# Ex-pats in Fuengirola!



## Mentorn

BBC1 Documentary Seeks British Ex-Pats!

• Are you a British ex-pat in Fuengirola?
• Are you enjoying a new life in the Spanish sunshine?
• What’s it like being part of a community on the Costa Del Sol??

Mentorn Media, the producer of Question Time and award winning documentaries, is making a new programme for BBC1 looking at the British ex-pat community in Fuengirola. We want to know what it’s like for the Brits living on the Costa del Sol, and how ex-pats manage to make ends meet when living abroad. Are you enjoying your dream retirement in the Spanish sunshine? Do you love being part of a vibrant ex-pat community? How do you survive financially away from home?

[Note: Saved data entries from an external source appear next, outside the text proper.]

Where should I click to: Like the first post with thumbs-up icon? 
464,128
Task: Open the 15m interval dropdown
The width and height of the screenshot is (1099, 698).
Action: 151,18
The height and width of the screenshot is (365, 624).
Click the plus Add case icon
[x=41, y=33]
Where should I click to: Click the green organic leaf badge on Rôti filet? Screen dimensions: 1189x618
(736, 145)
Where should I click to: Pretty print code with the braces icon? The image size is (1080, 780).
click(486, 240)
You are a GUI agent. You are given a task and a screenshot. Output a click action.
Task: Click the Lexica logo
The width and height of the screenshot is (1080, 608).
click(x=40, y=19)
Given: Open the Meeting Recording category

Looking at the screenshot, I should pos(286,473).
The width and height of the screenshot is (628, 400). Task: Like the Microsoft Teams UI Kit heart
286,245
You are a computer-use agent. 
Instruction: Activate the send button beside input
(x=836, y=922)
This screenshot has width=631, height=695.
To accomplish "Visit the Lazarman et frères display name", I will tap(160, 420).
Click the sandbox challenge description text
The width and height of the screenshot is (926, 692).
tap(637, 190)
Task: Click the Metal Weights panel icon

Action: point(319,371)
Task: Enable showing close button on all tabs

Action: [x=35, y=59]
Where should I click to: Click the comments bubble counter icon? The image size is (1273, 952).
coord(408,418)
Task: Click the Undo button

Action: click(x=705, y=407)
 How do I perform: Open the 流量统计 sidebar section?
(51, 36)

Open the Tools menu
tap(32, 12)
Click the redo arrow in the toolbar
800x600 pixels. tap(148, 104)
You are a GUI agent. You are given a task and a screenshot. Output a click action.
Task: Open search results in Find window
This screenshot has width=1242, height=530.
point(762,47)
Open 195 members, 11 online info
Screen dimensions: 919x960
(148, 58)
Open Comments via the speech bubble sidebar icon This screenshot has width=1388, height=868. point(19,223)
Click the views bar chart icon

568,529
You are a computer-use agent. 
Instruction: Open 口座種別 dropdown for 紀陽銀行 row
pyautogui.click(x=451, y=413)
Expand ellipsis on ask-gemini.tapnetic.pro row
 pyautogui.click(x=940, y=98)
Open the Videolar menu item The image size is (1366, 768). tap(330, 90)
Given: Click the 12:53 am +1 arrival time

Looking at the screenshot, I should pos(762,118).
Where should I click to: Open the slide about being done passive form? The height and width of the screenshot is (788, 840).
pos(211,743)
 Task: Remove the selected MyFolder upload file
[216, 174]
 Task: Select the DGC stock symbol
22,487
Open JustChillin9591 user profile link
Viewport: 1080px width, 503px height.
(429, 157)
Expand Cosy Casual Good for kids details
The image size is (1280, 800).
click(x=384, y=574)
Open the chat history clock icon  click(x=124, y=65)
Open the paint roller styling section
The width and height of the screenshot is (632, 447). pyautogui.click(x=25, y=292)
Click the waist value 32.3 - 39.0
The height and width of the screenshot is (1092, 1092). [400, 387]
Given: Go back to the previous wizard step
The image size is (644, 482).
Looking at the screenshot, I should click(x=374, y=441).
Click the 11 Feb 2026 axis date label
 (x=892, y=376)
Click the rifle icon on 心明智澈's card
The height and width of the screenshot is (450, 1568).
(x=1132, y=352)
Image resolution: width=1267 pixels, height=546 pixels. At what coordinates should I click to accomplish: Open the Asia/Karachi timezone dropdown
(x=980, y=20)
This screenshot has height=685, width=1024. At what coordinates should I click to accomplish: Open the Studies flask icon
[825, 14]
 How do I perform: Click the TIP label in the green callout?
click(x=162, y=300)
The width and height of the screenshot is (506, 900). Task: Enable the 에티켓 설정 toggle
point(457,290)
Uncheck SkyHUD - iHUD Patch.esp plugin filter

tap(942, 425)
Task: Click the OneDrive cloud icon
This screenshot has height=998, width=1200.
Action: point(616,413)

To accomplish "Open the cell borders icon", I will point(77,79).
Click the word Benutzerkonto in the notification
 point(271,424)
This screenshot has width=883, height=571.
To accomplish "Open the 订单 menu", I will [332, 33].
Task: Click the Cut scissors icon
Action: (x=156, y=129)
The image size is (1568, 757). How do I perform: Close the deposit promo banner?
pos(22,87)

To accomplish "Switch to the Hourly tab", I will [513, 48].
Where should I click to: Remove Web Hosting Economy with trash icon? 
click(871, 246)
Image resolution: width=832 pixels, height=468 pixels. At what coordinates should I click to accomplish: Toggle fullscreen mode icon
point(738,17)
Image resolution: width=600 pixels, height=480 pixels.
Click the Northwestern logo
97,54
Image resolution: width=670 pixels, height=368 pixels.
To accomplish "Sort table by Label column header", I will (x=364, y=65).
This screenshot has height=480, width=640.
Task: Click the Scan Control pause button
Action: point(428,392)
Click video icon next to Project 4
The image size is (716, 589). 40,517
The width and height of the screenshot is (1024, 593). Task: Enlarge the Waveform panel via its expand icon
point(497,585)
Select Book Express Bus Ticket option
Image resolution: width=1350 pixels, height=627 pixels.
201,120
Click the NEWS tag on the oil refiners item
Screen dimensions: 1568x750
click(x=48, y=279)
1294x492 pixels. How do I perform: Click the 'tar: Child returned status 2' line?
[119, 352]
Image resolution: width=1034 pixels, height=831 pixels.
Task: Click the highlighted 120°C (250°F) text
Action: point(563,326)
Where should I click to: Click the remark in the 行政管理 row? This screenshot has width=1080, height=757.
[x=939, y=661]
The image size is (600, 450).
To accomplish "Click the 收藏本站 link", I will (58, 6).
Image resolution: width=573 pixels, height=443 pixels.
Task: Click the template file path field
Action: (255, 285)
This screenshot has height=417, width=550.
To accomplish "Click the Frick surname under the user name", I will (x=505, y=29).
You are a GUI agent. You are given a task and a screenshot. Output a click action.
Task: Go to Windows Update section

Whatever your story, we’d love to hear from you.

Please contact SJones[at]Mentorn[dot]tv

Many thanks, and I hope this is of interest to some members. Apologies if there is a better place to post this - I couldn't see a Media board in the Spanish ex-pats section


----------



## thrax

Why Fuengirola??


----------



## Mentorn

Hi Thrax, 
Thanks for your question - we chose Fuengirola as it has a large British ex-pat community
Hope this helps!


----------



## baldilocks

Mentorn said:


> BBC1 Documentary Seeks British Ex-Pats!
> 
> • Are you a British ex-pat in Fuengirola?
> • Are you enjoying a new life in the Spanish sunshine?
> • What’s it like being part of a community on the Costa Del Sol??
> 
> Mentorn Media, the producer of Question Time and award winning documentaries, is making a new programme for BBC1 looking at the British ex-pat community in Fuengirola. We want to know what it’s like for the Brits living on the Costa del Sol, and *how ex-pats manage to make ends meet when living abroad*. Are you enjoying your dream retirement in the Spanish sunshine? Do you love being part of a vibrant ex-pat community? How do you survive financially away from home? Whatever your story, we’d love to hear from you.
> 
> Please contact SJones[at]Mentorn[dot]tv
> 
> Many thanks, and I hope this is of interest to some members. Apologies if there is a better place to post this - I couldn't see a Media board in the Spanish ex-pats section





> how ex-pats manage to make ends meet when living abroad


You are inferring that it is difficult to make ends meet. I don't know how you have got that idea. Food prices are, for the most part, lower than in the UK and the quality as good, if not better; the cost of living generally is also lower, especially as far as property/council/vehicle taxes are concerned. Of course, if people do all their shopping in Iceland, then they will find things more costly, but using local shops, Lidl and/or Mercadona, they should have no difficulrty.

My only connection with Fuengirola is to make occasional trips there to either get a few items from the Iceland store and have the best fish and chips on the Costa del Sol.

We live in a village in Jaén province and our average cost of living is about €650 per month for three adults and two dogs, but we have no mortgage or rent to find.


----------